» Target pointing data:
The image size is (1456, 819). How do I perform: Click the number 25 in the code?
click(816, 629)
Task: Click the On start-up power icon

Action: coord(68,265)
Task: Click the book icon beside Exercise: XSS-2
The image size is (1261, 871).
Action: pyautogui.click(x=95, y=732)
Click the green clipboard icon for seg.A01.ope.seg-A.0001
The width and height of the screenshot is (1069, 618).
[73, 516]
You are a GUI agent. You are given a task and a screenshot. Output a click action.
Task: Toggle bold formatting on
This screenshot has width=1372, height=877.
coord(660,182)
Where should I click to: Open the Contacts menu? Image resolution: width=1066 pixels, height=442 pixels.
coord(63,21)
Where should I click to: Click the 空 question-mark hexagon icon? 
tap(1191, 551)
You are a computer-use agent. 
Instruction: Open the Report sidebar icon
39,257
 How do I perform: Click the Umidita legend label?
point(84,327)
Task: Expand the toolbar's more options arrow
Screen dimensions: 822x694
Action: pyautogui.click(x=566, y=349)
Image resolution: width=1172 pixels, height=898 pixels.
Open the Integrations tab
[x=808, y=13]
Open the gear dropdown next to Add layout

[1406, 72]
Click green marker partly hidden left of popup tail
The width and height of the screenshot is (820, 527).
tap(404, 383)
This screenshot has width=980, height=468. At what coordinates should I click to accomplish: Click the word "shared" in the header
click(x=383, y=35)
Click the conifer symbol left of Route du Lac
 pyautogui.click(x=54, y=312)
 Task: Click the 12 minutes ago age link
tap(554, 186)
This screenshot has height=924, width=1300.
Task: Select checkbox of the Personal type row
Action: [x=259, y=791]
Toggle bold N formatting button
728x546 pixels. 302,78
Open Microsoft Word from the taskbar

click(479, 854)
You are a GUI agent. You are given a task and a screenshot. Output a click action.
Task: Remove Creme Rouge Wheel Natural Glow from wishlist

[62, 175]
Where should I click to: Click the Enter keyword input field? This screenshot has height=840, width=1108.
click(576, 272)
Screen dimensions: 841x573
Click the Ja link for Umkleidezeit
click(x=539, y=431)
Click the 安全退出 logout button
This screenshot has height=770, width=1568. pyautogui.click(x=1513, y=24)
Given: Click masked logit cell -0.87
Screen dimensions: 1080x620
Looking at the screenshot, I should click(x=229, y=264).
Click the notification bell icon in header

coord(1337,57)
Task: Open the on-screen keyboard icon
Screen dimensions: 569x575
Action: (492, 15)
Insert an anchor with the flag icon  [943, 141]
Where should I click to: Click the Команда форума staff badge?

» TO BE DONE:
Reproduce word for word every line of the rows from the very first line through the line containing "coord(660,182)", inclusive.

» WRITTEN SOLUTION:
The image size is (1456, 819). How do I perform: Click the number 25 in the code?
click(816, 629)
Task: Click the On start-up power icon

Action: coord(68,265)
Task: Click the book icon beside Exercise: XSS-2
The image size is (1261, 871).
Action: pyautogui.click(x=95, y=732)
Click the green clipboard icon for seg.A01.ope.seg-A.0001
The width and height of the screenshot is (1069, 618).
[73, 516]
You are a GUI agent. You are given a task and a screenshot. Output a click action.
Task: Toggle bold formatting on
This screenshot has width=1372, height=877.
coord(660,182)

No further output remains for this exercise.